Stock prices suffered their third serious setback in a row in the heaviest trading day in history on both the New York and American Stock Exchanges.
Stocks rallied during the last two hours of trading, however. The Dow Jones Industrial Average, which was down nearly 25 points at 2 p.m., was down 8.27 points at the 4 p.m. close of trading on the New York exchange.
That, however, was a far cry from the 26.45 points the Dow index lost Tuesday or the 13.57 declone on Monday. Last Friday the Dow closed at its year's high of 897.61. Today the Dow closed at 849.32.
Market analysts attributed most of the decline in prices to investors' fears of the Federal Reserve Board's new tight monetary policy, which is expected to reduce bank lending, sharply raise interest rates further and trigger a serious recession.
Undoubtedly, many investors also were "psyched out by the October syndrome," said Newton Zinder of E.F. Hutton and Co. Last October, the Dow index fell more than 100 points in two weeks. Fifty years ago, in late October 1929, the market hit its first crash that marked the beginning of the Great Depression.
Trading was heavy all day, and at some points the high-speed New York Stock Exchange tape was running more than an hour late. The tape had never run later than 35 minutes since it was installed in 1964.
Final volume for the day on the NYSE was 81-62 million chares. The previous record trading day was 66.3 million shares on Aug. 3, 1968.
The lateness of the tape and the heavy trading suggests that both institutions and individuals were selling heavily, especially in early trading. i
"A 100-share trade takes up just as much time on the tape as a 10,000-share trade," one analyst noted.
Because rising interest rates make it increasingly expensive for individuals to buy stocks on margin (that is to borrow from their broker some portion of the cost of the stock), individuals may have decided to bail out today after losses on Monday and Tuesday, another analyst suggested.
"You can ignore rising interest rates when stock prices are rising as they have been most of the year," Zinder said. But when prices start to fall at the same time the interest brokers charge their customers rises, selling will increase.
Many large banks raised their broker loan rates a percentage point or more Tuesday at the same time the banks raised their prime lending rate to corporate borrowers.
Brokers generally borrow funds from banks, add several percentage points to the loan and re-lend to customers who maintain so-called margin accounts. Margin account interest rates are now near 17 percent.
As on Tuesday, few industries or stocks escaped a decline. Only 131 stocks rose in price today, while 1,658 declined. On the American Stock Exchange, 49 issues advanced and 766 declined.
The American Exchange also had a record trading day, as 13.23 million shares changed hands. The previous record was 11.4 million shares on Dec. 31, 1969.
But both exchanges recorded their lows for the day around 2 p.m. and prices began to rise as investors saw chances to buy some bargains. The recovery first became apparent among what are commonly called "blue chips," the richest and best-capitalized companies.
Texaco Inc., one of the most active on the New York Exchange, closed at $29.625 a share, down 25 cents. It had been much lower in earlier trading.

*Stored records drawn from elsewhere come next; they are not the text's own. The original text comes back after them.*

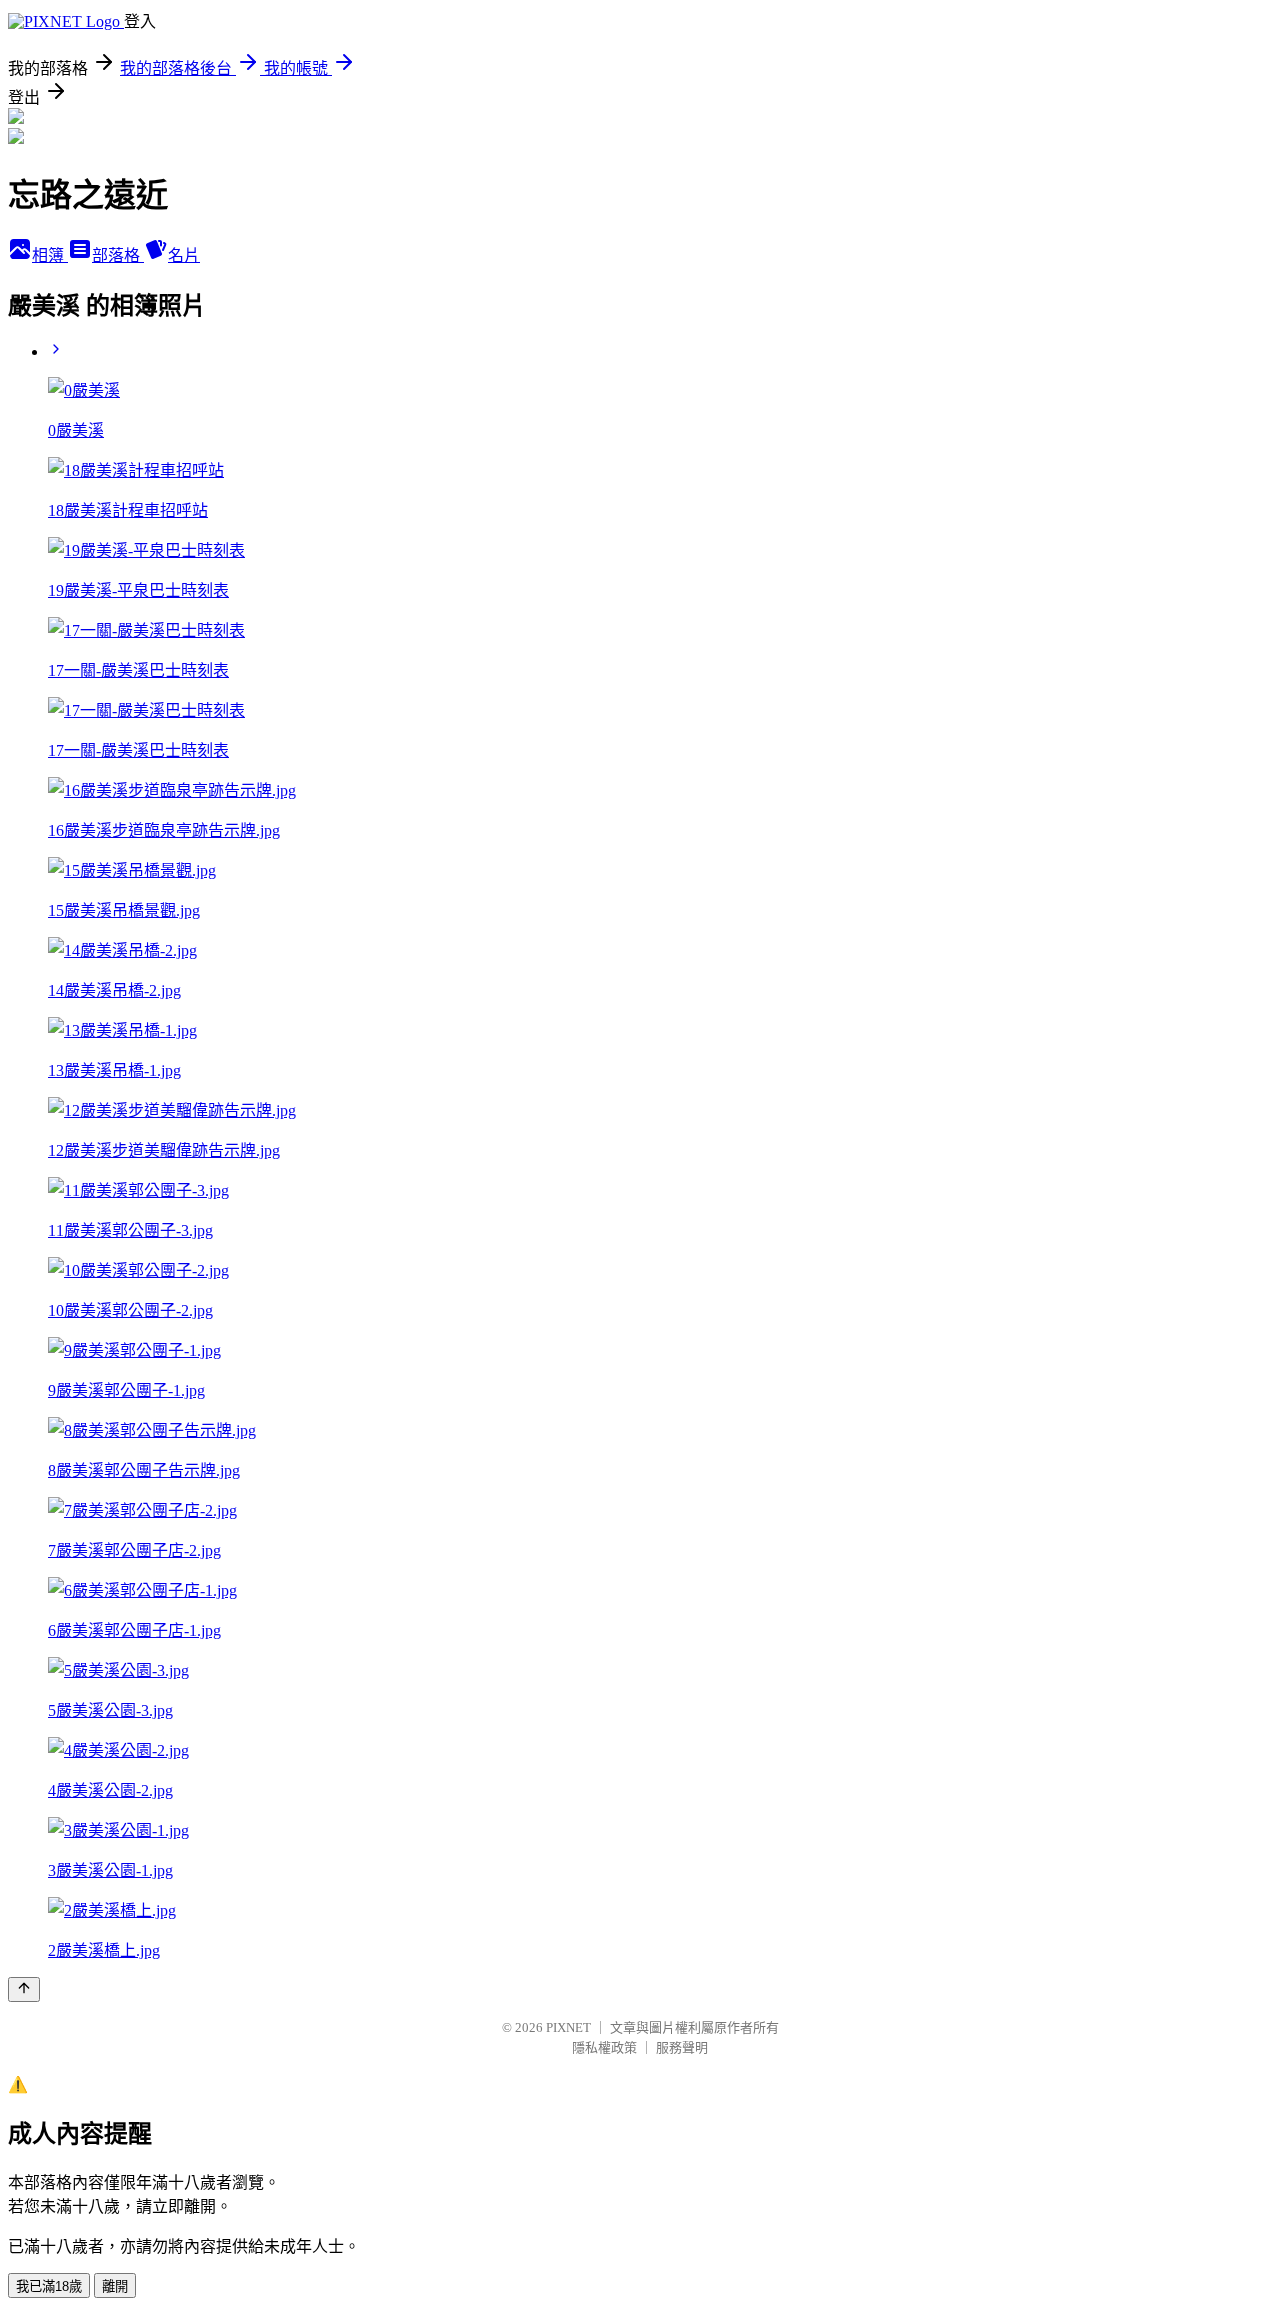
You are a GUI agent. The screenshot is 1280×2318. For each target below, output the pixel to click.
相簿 (50, 255)
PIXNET (568, 2027)
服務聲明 (682, 2047)
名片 (184, 255)
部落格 (118, 255)
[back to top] (24, 1989)
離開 (115, 2286)
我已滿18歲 (49, 2286)
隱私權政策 (604, 2047)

Other active stocks, such as IBM -- which is in the midst of trying to sell $1 billion of notes and debentures -- also closed below their Tuesday closing price but above their lowest level of the day.
One of the few companies to gain was CBS, closing up 75 cents a share at $50. The company announced today that it would enter the motion pictures business.

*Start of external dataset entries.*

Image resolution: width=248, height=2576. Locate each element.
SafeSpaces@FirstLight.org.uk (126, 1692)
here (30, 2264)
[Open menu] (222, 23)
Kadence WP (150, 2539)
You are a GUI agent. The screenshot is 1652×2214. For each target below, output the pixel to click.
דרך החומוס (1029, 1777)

Hutton's Zinder said the rally near the close of trading today may mean that the stock market has reached the end of the decline triggered by the Federal Reserve actions.
In large part, the panic selling of stocks this week reflects investor uncertainty about whether the tight-money policy will result in a serious recession. In general, however, recessions have been good for stock prices, after an initial decline when slower economic grwoth results in lower corporate earnings.
However, one analyst cautioned, while the market might have over-reacted to the new Fed policy this week, the grounds for a strong recovery are not there yet until investors can see whether the Fed is successful in its latest try at reducing inflation.
The New York Stock Exchange index was down one point at 59.53. It fell 2.05 on Tuesday.
The american Stock Exchange index was off 7.50 today, closing at 212.65. It fell 12.26 Tuesday.
Like the Dow Jones Industrial Average, the American index hit its yearly peak last Friday, when is closed at 235.15.
In the over-the-counter market, the National Association of Securities Dealers NASDAQ index closed down 5.89 at 139.31.
At least one new stock issue was postponed because of the hectic market situation. Montana-Dakota Utiltities Co. said it would defer temporarily an 850,000-share offering scheduled for today. The company set no new sale date.